After reading the GNOME Bugzilla, the tracker seems to be fixed going forward. From the comments, I gathered that enabling the SQLITE_ENABLE_FTS3_TOKENIZER flag should provide a workaround until the tracker is updated. I will try that, see how it works out.
Yeah, and the new tracker is already in F24 and rawhide, so this is only needed in F23. (Or you could coordinate to do a tracker update for F23 as well; not sure if that's a good idea or not.)
Actually it looks like a tracker with bundled sqlite3 may be on the way for F23... David, do we need any changes from the sqlite developers or is this indeed the plan?
I would prefer tracker update for F23 (and probably F22, too), if it seems stable. The other option is to use the sqlite with the FTS3 flag enabled -- this was the behavior till now, after all, and could be applied at least as a workaround. From my testing, it seems to work (`tracker search something` works with sqlite with FTS3 and does not with sqlite without FTS3). For those interested, the F23 build with FTS3 enabled is at [1], and I would be grateful for testing. [1] http://koji.fedoraproject.org/koji/taskinfo?taskID=13199970
I chatted to Carlos Garnacho about this, and the new sqlite build solves to problem for older tracker versions (where new 1.6.2 and 1.4.3 releases avoided the problem by embedding sqlite and enabling the FTS3 tokenizer on that bundled version).

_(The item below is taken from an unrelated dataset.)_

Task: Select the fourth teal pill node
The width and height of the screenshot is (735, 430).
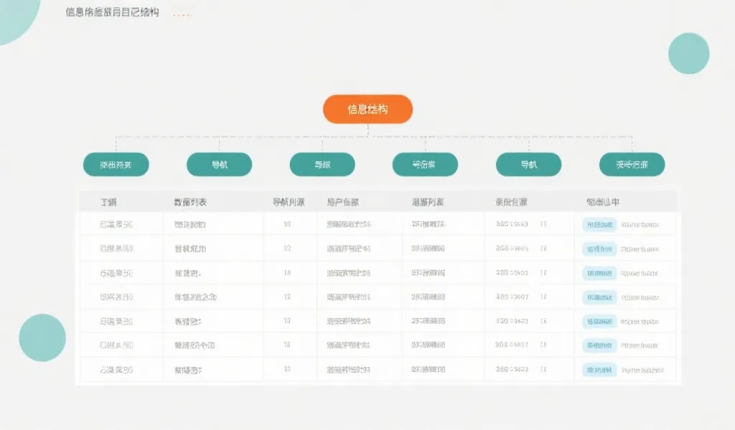Action: point(425,164)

Debian has also enabled the FTS3 tokenizer: https://bugs.debian.org/cgi-bin/bugreport.cgi?bug=815499 There is nothing further needed after enabling the FTS3 tokenizer (as done in sqlite-3.11.0-3.fc23), as far as I am aware.
(In reply to Jan Staněk from comment #5) > I would prefer tracker update for F23 (and probably F22, too), if it seems > stable. As using the FTS5 tokenizer is a rather large change, it seems unwise to backport that to a stable distribution, so the FTS3 tokenizer should be enabled for F23 (thanks for the sqlite build which does that). If nothing else other than tracker depends on it, it can be disabled in F24 and onwards.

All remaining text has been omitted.